§ TASK PROMPT:
From the data below, restate every line word for word.

§ SOURCE INFORMATION:
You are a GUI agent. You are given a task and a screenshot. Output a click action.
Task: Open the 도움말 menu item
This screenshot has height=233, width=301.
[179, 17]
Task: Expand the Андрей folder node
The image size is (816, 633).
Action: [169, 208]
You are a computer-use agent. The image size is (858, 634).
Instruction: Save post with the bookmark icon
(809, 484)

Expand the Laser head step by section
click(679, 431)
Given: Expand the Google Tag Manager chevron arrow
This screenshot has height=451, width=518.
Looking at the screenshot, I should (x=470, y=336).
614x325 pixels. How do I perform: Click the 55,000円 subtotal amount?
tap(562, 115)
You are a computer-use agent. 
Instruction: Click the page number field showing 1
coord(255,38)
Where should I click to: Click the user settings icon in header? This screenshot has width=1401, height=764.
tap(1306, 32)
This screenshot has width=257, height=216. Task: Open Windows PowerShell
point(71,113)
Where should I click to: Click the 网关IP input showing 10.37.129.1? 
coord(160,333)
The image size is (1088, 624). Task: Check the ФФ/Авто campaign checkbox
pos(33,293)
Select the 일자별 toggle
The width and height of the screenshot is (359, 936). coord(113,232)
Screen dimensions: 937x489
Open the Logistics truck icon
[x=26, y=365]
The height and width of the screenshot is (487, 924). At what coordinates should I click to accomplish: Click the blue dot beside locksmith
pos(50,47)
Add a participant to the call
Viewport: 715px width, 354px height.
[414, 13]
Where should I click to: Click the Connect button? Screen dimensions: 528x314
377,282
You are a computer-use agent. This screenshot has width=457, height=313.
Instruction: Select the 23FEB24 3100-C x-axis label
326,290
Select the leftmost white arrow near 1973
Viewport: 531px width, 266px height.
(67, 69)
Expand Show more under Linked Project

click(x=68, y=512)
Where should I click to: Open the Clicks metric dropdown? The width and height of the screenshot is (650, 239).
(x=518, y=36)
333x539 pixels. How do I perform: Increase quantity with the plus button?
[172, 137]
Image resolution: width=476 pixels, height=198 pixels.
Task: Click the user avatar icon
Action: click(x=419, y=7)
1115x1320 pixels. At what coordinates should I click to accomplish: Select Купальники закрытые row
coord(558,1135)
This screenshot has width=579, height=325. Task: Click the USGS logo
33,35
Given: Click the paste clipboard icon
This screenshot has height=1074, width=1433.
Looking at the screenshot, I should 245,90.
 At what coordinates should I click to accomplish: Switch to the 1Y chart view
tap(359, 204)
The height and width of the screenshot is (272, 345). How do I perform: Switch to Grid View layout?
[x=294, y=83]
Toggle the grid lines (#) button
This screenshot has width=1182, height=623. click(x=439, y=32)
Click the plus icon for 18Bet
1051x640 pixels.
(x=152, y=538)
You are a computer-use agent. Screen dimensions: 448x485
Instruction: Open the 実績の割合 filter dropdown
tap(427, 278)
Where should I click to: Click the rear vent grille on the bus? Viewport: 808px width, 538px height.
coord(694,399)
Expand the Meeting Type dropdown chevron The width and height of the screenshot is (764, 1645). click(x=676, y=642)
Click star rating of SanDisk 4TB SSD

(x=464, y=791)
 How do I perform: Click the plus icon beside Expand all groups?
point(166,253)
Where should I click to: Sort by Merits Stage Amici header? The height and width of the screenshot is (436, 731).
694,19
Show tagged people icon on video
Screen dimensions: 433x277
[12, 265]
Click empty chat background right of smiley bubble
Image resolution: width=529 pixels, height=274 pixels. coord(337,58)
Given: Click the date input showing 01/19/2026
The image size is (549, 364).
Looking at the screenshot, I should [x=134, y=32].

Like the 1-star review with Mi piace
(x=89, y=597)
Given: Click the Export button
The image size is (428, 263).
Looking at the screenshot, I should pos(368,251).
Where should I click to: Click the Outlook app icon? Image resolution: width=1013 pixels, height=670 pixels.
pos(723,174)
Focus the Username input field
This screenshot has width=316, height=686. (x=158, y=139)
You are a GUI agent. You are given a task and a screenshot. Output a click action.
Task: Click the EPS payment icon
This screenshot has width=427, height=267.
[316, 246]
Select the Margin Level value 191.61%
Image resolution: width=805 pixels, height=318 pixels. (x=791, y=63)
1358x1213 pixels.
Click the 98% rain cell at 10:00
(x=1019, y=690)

§ WRITTEN ANSWER:
You are a GUI agent. You are given a task and a screenshot. Output a click action.
Task: Open the 도움말 menu item
This screenshot has height=233, width=301.
[179, 17]
Task: Expand the Андрей folder node
The image size is (816, 633).
Action: [169, 208]
You are a computer-use agent. The image size is (858, 634).
Instruction: Save post with the bookmark icon
(809, 484)

Expand the Laser head step by section
click(679, 431)
Given: Expand the Google Tag Manager chevron arrow
This screenshot has height=451, width=518.
Looking at the screenshot, I should (x=470, y=336).
614x325 pixels. How do I perform: Click the 55,000円 subtotal amount?
tap(562, 115)
You are a computer-use agent. 
Instruction: Click the page number field showing 1
coord(255,38)
Where should I click to: Click the user settings icon in header? This screenshot has width=1401, height=764.
tap(1306, 32)
This screenshot has width=257, height=216. Task: Open Windows PowerShell
point(71,113)
Where should I click to: Click the 网关IP input showing 10.37.129.1? 
coord(160,333)
The image size is (1088, 624). Task: Check the ФФ/Авто campaign checkbox
pos(33,293)
Select the 일자별 toggle
The width and height of the screenshot is (359, 936). coord(113,232)
Screen dimensions: 937x489
Open the Logistics truck icon
[x=26, y=365]
The height and width of the screenshot is (487, 924). At what coordinates should I click to accomplish: Click the blue dot beside locksmith
pos(50,47)
Add a participant to the call
Viewport: 715px width, 354px height.
[414, 13]
Where should I click to: Click the Connect button? Screen dimensions: 528x314
377,282
You are a computer-use agent. This screenshot has width=457, height=313.
Instruction: Select the 23FEB24 3100-C x-axis label
326,290
Select the leftmost white arrow near 1973
Viewport: 531px width, 266px height.
(67, 69)
Expand Show more under Linked Project

click(x=68, y=512)
Where should I click to: Open the Clicks metric dropdown? The width and height of the screenshot is (650, 239).
(x=518, y=36)
333x539 pixels. How do I perform: Increase quantity with the plus button?
[172, 137]
Image resolution: width=476 pixels, height=198 pixels.
Task: Click the user avatar icon
Action: click(x=419, y=7)
1115x1320 pixels. At what coordinates should I click to accomplish: Select Купальники закрытые row
coord(558,1135)
This screenshot has width=579, height=325. Task: Click the USGS logo
33,35
Given: Click the paste clipboard icon
This screenshot has height=1074, width=1433.
Looking at the screenshot, I should 245,90.
 At what coordinates should I click to accomplish: Switch to the 1Y chart view
tap(359, 204)
The height and width of the screenshot is (272, 345). How do I perform: Switch to Grid View layout?
[x=294, y=83]
Toggle the grid lines (#) button
This screenshot has width=1182, height=623. click(x=439, y=32)
Click the plus icon for 18Bet
1051x640 pixels.
(x=152, y=538)
You are a computer-use agent. Screen dimensions: 448x485
Instruction: Open the 実績の割合 filter dropdown
tap(427, 278)
Where should I click to: Click the rear vent grille on the bus? Viewport: 808px width, 538px height.
coord(694,399)
Expand the Meeting Type dropdown chevron The width and height of the screenshot is (764, 1645). click(x=676, y=642)
Click star rating of SanDisk 4TB SSD

(x=464, y=791)
 How do I perform: Click the plus icon beside Expand all groups?
point(166,253)
Where should I click to: Sort by Merits Stage Amici header? The height and width of the screenshot is (436, 731).
694,19
Show tagged people icon on video
Screen dimensions: 433x277
[12, 265]
Click empty chat background right of smiley bubble
Image resolution: width=529 pixels, height=274 pixels. coord(337,58)
Given: Click the date input showing 01/19/2026
The image size is (549, 364).
Looking at the screenshot, I should [x=134, y=32].

Like the 1-star review with Mi piace
(x=89, y=597)
Given: Click the Export button
The image size is (428, 263).
Looking at the screenshot, I should pos(368,251).
Where should I click to: Click the Outlook app icon? Image resolution: width=1013 pixels, height=670 pixels.
pos(723,174)
Focus the Username input field
This screenshot has width=316, height=686. (x=158, y=139)
You are a GUI agent. You are given a task and a screenshot. Output a click action.
Task: Click the EPS payment icon
This screenshot has width=427, height=267.
[316, 246]
Select the Margin Level value 191.61%
Image resolution: width=805 pixels, height=318 pixels. (x=791, y=63)
1358x1213 pixels.
Click the 98% rain cell at 10:00
(x=1019, y=690)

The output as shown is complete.